(Dataset entries)
---
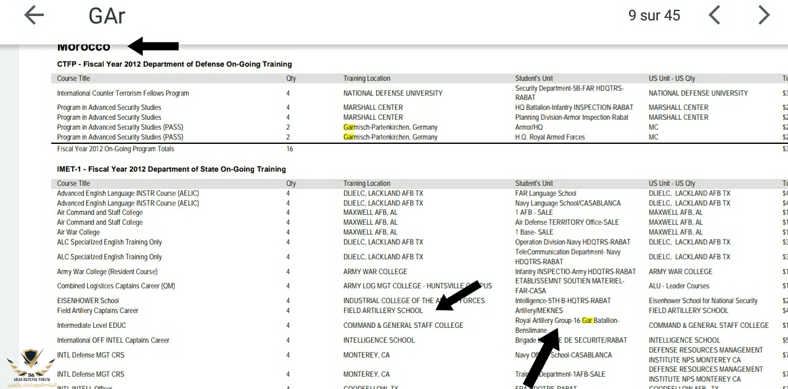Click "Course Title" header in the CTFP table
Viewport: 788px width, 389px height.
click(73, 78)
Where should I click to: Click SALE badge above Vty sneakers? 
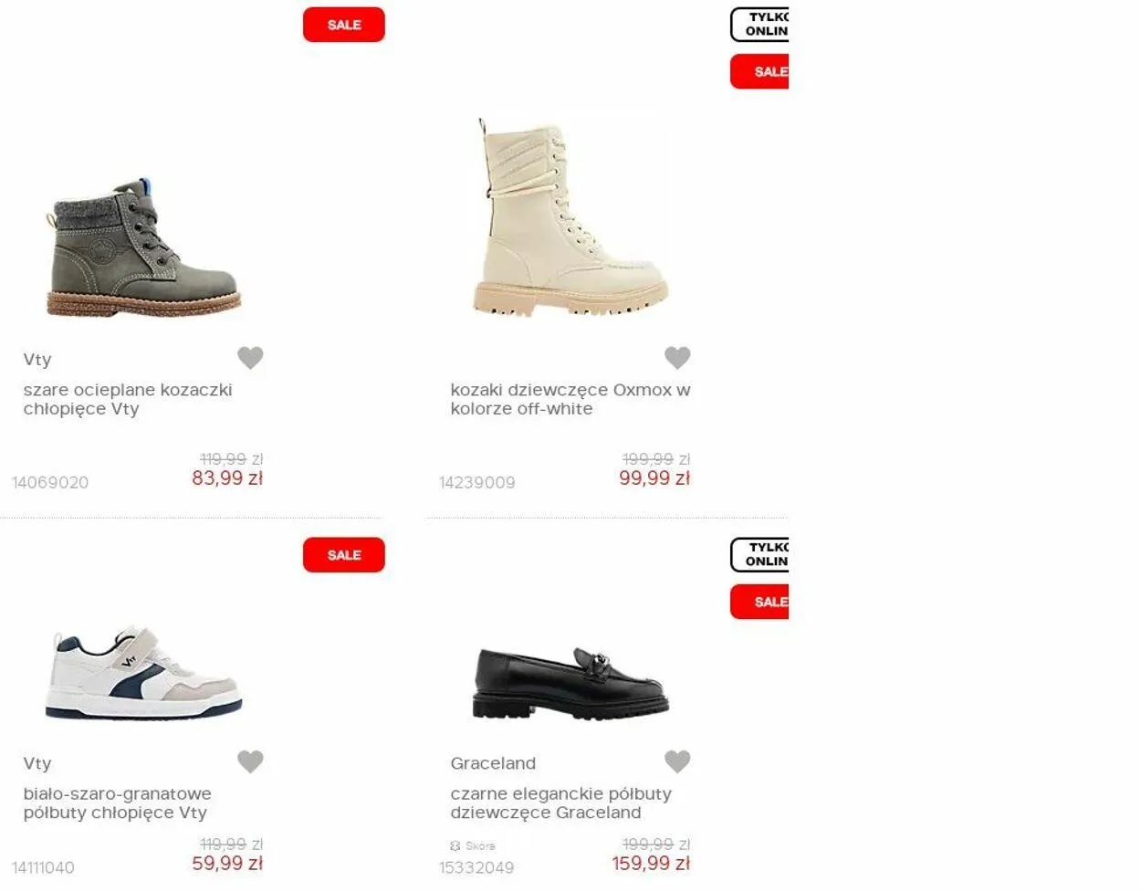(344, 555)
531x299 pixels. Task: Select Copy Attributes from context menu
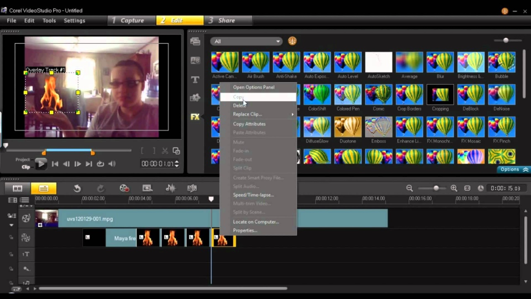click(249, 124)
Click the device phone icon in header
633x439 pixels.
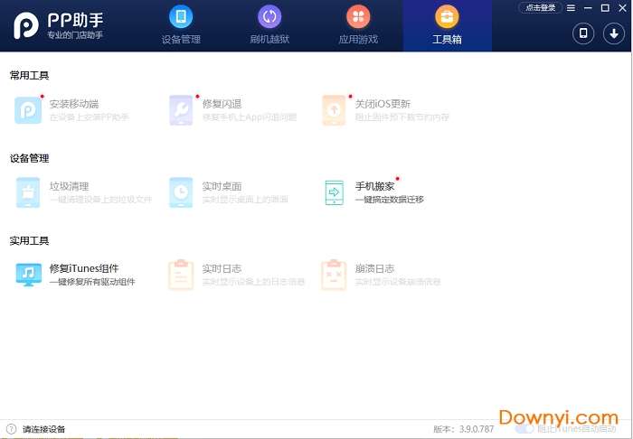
---
Restate, exactly as they appear, the line with "Where should I" and all the lines after it up to the end of the data above; images do not belong in the copy.

(RESPONSE):
Where should I click to: Click SALE badge above Vty sneakers? 
(344, 555)
531x299 pixels. Task: Select Copy Attributes from context menu
click(249, 124)
Click the device phone icon in header
633x439 pixels.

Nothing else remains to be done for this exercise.